§ Extracted entries
##########
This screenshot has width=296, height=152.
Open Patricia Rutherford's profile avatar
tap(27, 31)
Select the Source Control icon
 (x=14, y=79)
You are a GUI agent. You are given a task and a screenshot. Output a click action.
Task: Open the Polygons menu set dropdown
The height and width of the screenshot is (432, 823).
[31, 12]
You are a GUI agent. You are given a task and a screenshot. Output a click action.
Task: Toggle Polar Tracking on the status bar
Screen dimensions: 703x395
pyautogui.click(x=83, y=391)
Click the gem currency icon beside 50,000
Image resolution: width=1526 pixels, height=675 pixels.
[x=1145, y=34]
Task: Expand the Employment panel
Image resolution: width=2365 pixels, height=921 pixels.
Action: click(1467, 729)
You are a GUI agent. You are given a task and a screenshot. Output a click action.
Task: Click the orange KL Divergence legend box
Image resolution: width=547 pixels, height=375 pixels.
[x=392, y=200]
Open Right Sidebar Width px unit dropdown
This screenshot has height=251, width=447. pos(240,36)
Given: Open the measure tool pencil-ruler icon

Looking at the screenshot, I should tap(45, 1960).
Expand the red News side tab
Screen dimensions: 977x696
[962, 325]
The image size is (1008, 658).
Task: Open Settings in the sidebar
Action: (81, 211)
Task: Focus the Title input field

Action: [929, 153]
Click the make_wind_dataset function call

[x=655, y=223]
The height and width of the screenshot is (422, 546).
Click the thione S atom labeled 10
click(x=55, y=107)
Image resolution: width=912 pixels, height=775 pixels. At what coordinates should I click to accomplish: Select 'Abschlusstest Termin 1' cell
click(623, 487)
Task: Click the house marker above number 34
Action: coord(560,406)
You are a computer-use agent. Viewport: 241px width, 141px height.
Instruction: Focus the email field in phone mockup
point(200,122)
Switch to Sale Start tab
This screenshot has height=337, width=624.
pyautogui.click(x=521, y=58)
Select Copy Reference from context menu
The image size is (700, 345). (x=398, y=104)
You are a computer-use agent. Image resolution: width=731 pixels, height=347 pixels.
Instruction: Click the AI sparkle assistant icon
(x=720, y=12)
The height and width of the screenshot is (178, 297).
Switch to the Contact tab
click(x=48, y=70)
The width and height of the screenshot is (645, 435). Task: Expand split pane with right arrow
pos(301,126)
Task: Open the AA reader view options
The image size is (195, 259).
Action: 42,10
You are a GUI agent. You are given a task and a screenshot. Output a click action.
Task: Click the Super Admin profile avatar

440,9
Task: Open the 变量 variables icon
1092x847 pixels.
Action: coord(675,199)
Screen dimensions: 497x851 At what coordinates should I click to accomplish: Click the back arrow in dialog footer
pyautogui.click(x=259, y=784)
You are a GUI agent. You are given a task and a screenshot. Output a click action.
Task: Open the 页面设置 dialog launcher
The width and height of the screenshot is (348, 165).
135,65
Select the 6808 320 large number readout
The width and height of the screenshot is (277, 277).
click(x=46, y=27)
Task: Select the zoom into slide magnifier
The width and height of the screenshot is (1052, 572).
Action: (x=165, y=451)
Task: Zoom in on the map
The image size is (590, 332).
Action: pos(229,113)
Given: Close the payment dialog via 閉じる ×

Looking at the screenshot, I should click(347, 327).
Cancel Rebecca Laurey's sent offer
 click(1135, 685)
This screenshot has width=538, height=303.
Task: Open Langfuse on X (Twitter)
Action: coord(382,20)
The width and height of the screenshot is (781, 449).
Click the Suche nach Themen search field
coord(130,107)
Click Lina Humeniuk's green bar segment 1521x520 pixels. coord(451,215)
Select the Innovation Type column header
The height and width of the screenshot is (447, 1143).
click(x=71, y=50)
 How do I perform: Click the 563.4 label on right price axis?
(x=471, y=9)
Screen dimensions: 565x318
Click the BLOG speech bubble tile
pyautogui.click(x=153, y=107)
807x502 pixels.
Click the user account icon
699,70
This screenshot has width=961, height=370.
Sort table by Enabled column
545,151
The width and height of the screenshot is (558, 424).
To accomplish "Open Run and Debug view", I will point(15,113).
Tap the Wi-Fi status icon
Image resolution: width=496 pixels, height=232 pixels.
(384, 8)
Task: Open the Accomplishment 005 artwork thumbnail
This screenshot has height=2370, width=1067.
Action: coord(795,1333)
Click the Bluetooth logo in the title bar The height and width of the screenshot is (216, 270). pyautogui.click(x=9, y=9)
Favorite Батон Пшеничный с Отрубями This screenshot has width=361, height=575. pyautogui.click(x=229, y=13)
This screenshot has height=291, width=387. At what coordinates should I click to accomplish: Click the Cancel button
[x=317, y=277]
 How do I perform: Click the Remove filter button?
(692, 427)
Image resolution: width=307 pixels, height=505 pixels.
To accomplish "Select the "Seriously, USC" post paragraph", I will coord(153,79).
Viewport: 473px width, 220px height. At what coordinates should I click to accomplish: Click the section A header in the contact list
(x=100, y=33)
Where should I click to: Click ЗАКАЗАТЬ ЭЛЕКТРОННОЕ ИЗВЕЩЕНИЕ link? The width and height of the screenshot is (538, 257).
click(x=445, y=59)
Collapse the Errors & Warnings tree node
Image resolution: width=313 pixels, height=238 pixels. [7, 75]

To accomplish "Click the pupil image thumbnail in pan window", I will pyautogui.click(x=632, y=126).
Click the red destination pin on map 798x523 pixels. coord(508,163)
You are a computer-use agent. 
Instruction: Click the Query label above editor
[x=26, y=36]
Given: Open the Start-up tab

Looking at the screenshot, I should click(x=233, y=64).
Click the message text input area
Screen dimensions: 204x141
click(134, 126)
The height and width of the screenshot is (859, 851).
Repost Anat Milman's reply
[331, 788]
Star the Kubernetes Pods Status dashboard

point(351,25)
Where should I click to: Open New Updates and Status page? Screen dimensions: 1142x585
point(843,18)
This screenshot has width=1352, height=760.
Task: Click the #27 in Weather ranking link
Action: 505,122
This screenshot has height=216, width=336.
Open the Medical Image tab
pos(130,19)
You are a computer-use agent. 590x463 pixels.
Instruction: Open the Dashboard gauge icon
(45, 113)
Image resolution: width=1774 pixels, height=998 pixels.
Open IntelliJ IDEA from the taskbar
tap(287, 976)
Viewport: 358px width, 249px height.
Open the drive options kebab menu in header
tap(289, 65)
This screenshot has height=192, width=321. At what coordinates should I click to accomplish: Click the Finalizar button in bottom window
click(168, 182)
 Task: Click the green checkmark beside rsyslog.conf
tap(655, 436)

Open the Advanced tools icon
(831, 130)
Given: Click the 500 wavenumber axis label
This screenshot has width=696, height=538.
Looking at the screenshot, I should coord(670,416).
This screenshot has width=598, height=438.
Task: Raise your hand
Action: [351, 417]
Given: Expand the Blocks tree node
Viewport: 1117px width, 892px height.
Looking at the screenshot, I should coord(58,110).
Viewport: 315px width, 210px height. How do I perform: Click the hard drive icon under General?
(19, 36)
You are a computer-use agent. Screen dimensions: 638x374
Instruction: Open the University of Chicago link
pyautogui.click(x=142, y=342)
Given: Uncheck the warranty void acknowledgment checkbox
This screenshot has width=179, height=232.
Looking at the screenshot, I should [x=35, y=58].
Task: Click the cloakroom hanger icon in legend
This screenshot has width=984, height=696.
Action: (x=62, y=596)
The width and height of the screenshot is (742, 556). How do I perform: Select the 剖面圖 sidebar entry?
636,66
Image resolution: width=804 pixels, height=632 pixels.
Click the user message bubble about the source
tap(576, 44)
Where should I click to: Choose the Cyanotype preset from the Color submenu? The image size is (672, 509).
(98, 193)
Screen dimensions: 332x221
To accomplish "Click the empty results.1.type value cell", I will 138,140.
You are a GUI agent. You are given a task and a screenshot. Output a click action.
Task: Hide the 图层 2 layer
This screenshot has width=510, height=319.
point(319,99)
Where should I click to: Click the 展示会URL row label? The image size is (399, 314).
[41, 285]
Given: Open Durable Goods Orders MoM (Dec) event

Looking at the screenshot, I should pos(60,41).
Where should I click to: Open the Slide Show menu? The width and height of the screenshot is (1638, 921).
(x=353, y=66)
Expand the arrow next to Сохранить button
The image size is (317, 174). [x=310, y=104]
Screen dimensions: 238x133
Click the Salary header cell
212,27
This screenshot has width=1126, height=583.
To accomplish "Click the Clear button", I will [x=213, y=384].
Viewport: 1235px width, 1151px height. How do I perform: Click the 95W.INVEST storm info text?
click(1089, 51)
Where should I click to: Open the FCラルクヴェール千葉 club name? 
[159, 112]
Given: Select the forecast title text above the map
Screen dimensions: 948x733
##########
§ Work required
Arrange the rows above as a numbered list, from the line with "This screenshot has height=291, width=387." to the line with "point(351,25)", including both of those lines and leaving out blank lines.

§ Response to this task
1. This screenshot has height=291, width=387. At what coordinates should I click to accomplish: Click the Cancel button
2. [x=317, y=277]
3.  How do I perform: Click the Remove filter button?
4. (692, 427)
5. Image resolution: width=307 pixels, height=505 pixels.
6. To accomplish "Select the "Seriously, USC" post paragraph", I will coord(153,79).
7. Viewport: 473px width, 220px height. At what coordinates should I click to accomplish: Click the section A header in the contact list
8. (x=100, y=33)
9. Where should I click to: Click ЗАКАЗАТЬ ЭЛЕКТРОННОЕ ИЗВЕЩЕНИЕ link? The width and height of the screenshot is (538, 257).
10. click(x=445, y=59)
11. Collapse the Errors & Warnings tree node
12. Image resolution: width=313 pixels, height=238 pixels. [7, 75]
13. To accomplish "Click the pupil image thumbnail in pan window", I will pyautogui.click(x=632, y=126).
14. Click the red destination pin on map 798x523 pixels. coord(508,163)
15. You are a computer-use agent. 
16. Instruction: Click the Query label above editor
17. [x=26, y=36]
18. Given: Open the Start-up tab
19. Looking at the screenshot, I should click(x=233, y=64).
20. Click the message text input area
21. Screen dimensions: 204x141
22. click(134, 126)
23. The height and width of the screenshot is (859, 851).
24. Repost Anat Milman's reply
25. [331, 788]
26. Star the Kubernetes Pods Status dashboard
27. point(351,25)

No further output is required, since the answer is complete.